Don’t accept any activity you didn’t originate
One of the most common ways mobile device security is compromised with mobile malware is user-permitted activity. If you authorize apps to send “push notifications” to your device with activity updates, don’t assume they all are legitimate.
Cyber criminals may send a notification with a link in the hopes that a mobile user will click on the link, simply to clear the notification from the mobile device’s screen. With that innocent lapse in judgment, all the information you access and input using your mobile device is made vulnerable.
Related Article: Is Fingerprinting the Next Mobile Security Option?
Don’t delay software updates
Installing operating system software updates to your mobile device can take time (and battery power). For mobile users who rely on their devices to support their business activity, this inconvenience may mean delaying the update.
Yet, mobile operating system software is often updated for security reasons, particularly if engineers have detected security vulnerabilities, and released “patches” into the latest version for the security gaps identified. Until your phone is protected with the most secure software version, it’s vulnerable to cybercriminals.
Plan to lose your phone
Smartphones and tablets are made to travel, but that inherent mobility feature also increases the odds that they can be lost, or stolen. Remember that your mobile device is only as vulnerable as you leave it for potential thieves. Use unique passwords to limit access to your device, and install software that allows you to disable your device immediately if lost or stolen.

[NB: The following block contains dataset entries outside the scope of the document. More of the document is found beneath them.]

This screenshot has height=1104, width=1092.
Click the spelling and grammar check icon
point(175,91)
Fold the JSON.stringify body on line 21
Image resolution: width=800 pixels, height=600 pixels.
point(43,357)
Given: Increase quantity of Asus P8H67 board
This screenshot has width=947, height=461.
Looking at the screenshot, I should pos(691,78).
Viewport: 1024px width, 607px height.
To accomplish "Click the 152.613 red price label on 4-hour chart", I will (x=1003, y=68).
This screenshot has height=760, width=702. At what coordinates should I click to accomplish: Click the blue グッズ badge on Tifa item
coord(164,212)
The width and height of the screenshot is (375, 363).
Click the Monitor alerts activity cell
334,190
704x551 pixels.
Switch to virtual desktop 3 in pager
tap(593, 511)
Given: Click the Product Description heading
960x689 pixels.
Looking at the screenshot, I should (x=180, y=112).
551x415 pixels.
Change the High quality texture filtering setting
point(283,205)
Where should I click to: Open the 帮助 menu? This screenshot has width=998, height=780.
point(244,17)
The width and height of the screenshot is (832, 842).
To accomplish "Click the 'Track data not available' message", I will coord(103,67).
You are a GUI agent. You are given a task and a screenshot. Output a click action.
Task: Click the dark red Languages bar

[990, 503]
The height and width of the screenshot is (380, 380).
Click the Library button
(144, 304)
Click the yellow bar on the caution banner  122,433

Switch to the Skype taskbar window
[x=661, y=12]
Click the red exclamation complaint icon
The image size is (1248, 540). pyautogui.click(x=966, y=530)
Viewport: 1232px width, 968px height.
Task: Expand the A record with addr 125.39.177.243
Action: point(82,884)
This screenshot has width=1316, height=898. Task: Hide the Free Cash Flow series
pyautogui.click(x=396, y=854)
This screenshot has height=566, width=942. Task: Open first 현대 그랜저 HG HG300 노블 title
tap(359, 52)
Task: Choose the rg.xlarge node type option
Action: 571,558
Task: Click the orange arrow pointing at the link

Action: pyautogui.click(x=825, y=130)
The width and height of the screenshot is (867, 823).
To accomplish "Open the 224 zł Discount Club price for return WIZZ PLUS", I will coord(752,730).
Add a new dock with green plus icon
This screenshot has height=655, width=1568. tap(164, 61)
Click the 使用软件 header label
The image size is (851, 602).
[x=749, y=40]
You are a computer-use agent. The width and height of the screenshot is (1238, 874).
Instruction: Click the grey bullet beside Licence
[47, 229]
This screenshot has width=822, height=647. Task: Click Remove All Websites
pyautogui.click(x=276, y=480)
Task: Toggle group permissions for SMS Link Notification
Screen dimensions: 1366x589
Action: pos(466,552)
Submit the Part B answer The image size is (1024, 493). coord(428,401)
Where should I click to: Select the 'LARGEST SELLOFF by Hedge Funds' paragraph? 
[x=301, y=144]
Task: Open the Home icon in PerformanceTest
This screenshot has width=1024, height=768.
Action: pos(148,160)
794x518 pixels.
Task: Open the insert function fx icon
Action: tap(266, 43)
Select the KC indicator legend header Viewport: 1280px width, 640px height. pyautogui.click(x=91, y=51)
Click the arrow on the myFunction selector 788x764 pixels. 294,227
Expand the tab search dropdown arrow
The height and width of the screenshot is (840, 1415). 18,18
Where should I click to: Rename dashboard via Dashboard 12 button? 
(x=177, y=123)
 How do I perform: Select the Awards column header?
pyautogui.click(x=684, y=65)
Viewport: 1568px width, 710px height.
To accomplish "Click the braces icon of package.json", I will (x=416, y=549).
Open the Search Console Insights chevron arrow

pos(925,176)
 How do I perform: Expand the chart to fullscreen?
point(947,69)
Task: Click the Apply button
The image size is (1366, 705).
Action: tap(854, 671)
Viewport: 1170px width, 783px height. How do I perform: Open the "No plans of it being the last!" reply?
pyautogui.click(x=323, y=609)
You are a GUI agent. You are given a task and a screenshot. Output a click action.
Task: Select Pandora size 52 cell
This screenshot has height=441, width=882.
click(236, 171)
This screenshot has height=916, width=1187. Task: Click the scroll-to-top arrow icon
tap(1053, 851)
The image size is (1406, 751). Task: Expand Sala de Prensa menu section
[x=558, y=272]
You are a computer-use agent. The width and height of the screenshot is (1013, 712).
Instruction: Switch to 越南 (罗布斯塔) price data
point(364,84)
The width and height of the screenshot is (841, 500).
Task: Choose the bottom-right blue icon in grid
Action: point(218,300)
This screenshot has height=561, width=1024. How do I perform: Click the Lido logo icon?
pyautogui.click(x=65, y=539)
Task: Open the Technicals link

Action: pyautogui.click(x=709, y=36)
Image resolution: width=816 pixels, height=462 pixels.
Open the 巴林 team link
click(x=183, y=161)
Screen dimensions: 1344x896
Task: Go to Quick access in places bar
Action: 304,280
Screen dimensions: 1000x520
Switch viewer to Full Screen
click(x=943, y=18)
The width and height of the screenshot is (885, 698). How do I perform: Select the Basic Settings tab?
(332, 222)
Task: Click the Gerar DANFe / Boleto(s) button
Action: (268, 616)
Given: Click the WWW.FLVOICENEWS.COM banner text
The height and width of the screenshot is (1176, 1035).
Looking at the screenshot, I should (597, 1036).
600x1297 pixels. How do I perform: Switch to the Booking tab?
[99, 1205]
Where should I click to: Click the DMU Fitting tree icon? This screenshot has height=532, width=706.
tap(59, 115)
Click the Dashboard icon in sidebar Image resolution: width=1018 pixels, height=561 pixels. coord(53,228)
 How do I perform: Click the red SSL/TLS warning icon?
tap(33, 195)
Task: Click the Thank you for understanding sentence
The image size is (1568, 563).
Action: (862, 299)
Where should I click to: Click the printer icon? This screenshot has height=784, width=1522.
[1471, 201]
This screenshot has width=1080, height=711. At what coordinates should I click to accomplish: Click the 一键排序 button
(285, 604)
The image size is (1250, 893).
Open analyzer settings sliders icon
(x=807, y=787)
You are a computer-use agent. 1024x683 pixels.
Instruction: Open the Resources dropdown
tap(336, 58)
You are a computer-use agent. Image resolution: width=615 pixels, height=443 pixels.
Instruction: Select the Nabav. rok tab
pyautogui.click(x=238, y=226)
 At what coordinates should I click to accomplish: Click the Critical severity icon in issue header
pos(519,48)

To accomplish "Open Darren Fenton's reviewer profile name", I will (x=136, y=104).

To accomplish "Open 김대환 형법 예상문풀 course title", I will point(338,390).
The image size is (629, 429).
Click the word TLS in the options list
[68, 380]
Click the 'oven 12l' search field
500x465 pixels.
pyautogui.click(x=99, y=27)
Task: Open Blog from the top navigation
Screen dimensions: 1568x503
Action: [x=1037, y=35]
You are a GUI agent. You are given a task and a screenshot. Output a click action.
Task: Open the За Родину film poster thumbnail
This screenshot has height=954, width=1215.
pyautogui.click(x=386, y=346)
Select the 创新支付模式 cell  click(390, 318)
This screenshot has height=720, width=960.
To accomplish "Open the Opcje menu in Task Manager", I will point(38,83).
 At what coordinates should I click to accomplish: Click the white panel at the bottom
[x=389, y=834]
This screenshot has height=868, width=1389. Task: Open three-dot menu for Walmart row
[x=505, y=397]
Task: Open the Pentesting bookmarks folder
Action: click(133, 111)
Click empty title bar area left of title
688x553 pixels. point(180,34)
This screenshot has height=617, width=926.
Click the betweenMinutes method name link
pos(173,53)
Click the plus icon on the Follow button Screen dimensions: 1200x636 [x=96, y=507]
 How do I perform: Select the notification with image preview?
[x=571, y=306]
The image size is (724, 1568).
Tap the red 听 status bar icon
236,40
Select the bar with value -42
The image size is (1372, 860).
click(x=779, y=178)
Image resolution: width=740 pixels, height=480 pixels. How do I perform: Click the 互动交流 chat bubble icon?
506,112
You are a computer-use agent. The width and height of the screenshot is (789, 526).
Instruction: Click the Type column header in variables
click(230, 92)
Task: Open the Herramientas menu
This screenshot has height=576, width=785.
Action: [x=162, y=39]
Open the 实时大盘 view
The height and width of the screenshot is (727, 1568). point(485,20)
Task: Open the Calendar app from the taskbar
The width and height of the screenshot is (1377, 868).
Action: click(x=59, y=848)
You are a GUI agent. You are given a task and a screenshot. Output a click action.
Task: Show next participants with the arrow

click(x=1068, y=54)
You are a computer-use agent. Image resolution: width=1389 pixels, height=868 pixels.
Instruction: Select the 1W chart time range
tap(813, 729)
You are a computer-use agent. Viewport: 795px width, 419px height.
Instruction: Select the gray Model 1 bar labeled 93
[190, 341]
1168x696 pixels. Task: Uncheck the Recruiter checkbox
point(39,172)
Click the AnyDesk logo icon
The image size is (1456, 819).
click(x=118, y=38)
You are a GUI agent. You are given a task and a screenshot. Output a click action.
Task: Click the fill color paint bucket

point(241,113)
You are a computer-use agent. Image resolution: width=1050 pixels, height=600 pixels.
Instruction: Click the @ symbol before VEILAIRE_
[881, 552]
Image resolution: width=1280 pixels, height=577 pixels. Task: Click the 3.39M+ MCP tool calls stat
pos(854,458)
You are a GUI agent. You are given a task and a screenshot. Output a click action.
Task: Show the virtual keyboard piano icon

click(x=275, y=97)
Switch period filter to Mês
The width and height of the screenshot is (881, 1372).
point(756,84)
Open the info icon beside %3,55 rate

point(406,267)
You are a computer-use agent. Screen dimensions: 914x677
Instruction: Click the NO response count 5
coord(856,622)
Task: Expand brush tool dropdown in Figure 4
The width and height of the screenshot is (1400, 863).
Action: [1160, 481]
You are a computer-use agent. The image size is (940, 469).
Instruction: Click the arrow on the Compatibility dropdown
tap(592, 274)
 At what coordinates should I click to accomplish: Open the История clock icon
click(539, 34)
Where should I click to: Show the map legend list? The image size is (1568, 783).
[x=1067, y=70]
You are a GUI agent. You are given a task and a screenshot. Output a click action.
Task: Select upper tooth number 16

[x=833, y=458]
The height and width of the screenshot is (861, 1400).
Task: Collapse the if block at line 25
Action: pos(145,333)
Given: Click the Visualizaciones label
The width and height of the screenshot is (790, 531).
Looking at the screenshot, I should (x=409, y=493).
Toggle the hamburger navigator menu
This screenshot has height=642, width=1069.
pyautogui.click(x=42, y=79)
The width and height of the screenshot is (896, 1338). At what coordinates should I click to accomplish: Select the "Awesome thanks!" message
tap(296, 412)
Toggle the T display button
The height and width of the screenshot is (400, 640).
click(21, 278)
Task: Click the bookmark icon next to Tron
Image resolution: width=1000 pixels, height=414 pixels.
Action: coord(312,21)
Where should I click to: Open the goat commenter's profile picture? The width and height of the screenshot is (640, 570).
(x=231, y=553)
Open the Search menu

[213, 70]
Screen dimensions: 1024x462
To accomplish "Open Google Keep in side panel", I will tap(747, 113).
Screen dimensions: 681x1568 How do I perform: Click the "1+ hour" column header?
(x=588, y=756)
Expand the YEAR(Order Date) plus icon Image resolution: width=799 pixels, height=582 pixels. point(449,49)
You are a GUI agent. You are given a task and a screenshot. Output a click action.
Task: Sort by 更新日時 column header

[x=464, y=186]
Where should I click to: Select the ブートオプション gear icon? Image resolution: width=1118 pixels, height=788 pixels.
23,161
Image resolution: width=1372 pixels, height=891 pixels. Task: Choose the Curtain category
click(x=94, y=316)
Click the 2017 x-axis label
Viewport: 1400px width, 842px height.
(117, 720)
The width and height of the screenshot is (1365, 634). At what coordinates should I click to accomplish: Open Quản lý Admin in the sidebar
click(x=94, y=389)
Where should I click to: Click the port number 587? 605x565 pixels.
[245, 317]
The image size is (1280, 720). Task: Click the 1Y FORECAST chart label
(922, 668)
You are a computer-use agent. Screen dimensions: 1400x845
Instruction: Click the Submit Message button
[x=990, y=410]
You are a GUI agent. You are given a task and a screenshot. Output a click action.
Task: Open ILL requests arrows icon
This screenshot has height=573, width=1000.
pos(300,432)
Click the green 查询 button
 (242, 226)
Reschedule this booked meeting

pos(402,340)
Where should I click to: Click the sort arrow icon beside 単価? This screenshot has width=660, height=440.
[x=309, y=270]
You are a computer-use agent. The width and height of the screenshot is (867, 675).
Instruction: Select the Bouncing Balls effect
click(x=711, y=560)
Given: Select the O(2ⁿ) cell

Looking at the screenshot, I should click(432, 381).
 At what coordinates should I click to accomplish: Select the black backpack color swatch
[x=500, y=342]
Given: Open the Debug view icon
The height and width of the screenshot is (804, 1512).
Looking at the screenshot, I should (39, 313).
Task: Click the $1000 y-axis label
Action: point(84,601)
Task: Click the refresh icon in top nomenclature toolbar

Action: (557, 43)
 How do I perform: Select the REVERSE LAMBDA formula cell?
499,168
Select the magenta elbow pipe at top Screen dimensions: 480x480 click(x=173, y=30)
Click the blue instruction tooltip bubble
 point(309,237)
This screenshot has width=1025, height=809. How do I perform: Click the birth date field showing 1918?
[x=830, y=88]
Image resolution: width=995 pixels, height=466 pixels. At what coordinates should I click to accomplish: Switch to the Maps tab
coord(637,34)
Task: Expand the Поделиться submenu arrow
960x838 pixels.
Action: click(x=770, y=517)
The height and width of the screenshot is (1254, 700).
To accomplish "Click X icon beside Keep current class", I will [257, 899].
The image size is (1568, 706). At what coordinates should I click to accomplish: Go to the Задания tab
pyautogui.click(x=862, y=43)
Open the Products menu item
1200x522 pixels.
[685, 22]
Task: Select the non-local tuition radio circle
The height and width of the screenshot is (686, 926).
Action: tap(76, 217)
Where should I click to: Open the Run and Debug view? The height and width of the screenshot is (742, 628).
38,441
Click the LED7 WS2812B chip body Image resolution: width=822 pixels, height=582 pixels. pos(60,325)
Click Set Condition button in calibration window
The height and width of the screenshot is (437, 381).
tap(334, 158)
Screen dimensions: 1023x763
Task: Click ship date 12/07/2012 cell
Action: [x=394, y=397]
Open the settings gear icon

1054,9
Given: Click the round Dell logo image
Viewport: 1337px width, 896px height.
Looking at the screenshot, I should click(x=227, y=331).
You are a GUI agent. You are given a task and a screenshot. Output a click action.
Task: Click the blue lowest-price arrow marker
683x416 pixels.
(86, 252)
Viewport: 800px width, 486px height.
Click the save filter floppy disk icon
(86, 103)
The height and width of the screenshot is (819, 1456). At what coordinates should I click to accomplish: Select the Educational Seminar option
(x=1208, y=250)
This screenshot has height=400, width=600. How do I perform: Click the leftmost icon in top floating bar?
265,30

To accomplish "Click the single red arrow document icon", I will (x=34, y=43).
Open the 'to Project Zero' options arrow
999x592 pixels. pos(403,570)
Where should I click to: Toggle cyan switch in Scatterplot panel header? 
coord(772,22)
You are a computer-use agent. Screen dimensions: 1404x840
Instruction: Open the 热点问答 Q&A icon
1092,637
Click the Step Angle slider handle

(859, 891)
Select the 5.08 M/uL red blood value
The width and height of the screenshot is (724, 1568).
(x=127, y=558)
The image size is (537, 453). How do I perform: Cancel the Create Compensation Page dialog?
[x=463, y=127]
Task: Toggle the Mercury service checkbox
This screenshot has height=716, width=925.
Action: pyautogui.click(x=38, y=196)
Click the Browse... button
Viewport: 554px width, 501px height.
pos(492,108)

If you access mobile websites or apps that include your sensitive data (like financial accounts) familiarize yourself with each institution’s processes for reporting an account as compromised, so passwords and account numbers can be reissued quickly, even if don’t have access to your “home computer” or a phone number the institution can verify belongs to you.
Though choosing a reputable mobile payment provider that is Payment Card Industry (PCI) compliant can help to ensure that sensitive customer data is protected during transaction processing, you’re responsible for keeping your mobile device secure as well. With these simple tips, you can enjoy the convenience mobile payments offer your business, while minimizing security risks.